- GIVEN REQUEST A
How many insertions does the patch described in the commit message add in total?

--- START OF SOURCE EXCERPT ---

Support persistent reservation operations | expand

Commit Message

Changqi Lu Sept. 26, 2024, 7:45 a.m. UTC

Add reservation acquire, reservation register,
reservation release and reservation report commands
in the nvme device layer.

By introducing these commands, this enables the nvme
device to perform reservation-related tasks, including
querying keys, querying reservation status, registering
reservation keys, initiating and releasing reservations,
as well as clearing and preempting reservations held by
other keys.

These commands are crucial for management and control of
shared storage resources in a persistent manner.
Signed-off-by: Changqi Lu <luchangqi.123@bytedance.com>
Signed-off-by: zhenwei pi <pizhenwei@bytedance.com>
Acked-by: Klaus Jensen <k.jensen@samsung.com>
---
 hw/nvme/ctrl.c       | 359 +++++++++++++++++++++++++++++++++++++++++++
 hw/nvme/ns.c         |   6 +
 hw/nvme/nvme.h       |  10 ++
 include/block/nvme.h |  44 ++++++
 4 files changed, 419 insertions(+)

Comments

Klaus Jensen Oct. 2, 2024, 6:19 a.m. UTC | #1

On Sep 26 15:45, Changqi Lu wrote:
> Add reservation acquire, reservation register,
> reservation release and reservation report commands
> in the nvme device layer.
> 
> By introducing these commands, this enables the nvme
> device to perform reservation-related tasks, including
> querying keys, querying reservation status, registering
> reservation keys, initiating and releasing reservations,
> as well as clearing and preempting reservations held by
> other keys.
> 
> These commands are crucial for management and control of
> shared storage resources in a persistent manner.
> Signed-off-by: Changqi Lu <luchangqi.123@bytedance.com>
> Signed-off-by: zhenwei pi <pizhenwei@bytedance.com>
> Acked-by: Klaus Jensen <k.jensen@samsung.com>
> ---
>  hw/nvme/ctrl.c       | 359 +++++++++++++++++++++++++++++++++++++++++++
>  hw/nvme/ns.c         |   6 +
>  hw/nvme/nvme.h       |  10 ++
>  include/block/nvme.h |  44 ++++++
>  4 files changed, 419 insertions(+)

--- END OF SOURCE EXCERPT ---

- GIVEN REQUEST B
Replace "dimensions" with "measurements" in the records, starting with the first line of the records and going on through the line with "Action: tap(105, 279)". Output only those lines with everything else unchanged.

--- START OF RECORDS PROVIDED ---

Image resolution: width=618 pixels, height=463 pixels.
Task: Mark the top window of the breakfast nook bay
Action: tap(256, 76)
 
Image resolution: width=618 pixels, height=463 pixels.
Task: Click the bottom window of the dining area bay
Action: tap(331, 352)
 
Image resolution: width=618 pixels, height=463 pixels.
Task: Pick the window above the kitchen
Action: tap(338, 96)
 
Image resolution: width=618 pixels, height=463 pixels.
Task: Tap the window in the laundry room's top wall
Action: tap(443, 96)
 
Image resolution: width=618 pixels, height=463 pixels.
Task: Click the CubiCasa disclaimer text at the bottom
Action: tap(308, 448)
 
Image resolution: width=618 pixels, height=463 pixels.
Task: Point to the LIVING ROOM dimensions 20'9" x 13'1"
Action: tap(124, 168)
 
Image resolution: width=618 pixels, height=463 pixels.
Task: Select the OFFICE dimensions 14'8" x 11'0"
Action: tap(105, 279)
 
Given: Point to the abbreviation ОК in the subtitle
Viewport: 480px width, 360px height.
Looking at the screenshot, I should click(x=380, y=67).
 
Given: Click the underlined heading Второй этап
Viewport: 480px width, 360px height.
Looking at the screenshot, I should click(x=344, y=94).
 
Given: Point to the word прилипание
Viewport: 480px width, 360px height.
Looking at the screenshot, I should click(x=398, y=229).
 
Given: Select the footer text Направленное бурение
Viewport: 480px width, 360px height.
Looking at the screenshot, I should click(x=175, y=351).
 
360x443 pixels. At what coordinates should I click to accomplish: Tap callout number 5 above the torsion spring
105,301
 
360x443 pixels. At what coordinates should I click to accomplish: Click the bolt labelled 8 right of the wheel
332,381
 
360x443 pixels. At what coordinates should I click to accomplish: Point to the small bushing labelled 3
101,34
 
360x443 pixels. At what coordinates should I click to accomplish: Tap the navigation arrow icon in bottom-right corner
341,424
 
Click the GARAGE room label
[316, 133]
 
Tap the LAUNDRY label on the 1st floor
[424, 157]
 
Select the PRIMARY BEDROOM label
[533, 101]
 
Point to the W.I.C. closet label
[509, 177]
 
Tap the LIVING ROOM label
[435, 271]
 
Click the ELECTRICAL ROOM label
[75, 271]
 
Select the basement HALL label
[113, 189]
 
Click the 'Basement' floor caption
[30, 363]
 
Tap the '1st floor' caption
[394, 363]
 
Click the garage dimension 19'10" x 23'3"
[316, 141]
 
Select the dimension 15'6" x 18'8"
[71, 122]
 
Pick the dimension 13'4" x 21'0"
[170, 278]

--- END OF RECORDS PROVIDED ---

- WRITTEN REPLY A
419 insertions across 4 files.

- WRITTEN REPLY B
Image resolution: width=618 pixels, height=463 pixels.
Task: Mark the top window of the breakfast nook bay
Action: tap(256, 76)
 
Image resolution: width=618 pixels, height=463 pixels.
Task: Click the bottom window of the dining area bay
Action: tap(331, 352)
 
Image resolution: width=618 pixels, height=463 pixels.
Task: Pick the window above the kitchen
Action: tap(338, 96)
 
Image resolution: width=618 pixels, height=463 pixels.
Task: Tap the window in the laundry room's top wall
Action: tap(443, 96)
 
Image resolution: width=618 pixels, height=463 pixels.
Task: Click the CubiCasa disclaimer text at the bottom
Action: tap(308, 448)
 
Image resolution: width=618 pixels, height=463 pixels.
Task: Point to the LIVING ROOM measurements 20'9" x 13'1"
Action: tap(124, 168)
 
Image resolution: width=618 pixels, height=463 pixels.
Task: Select the OFFICE measurements 14'8" x 11'0"
Action: tap(105, 279)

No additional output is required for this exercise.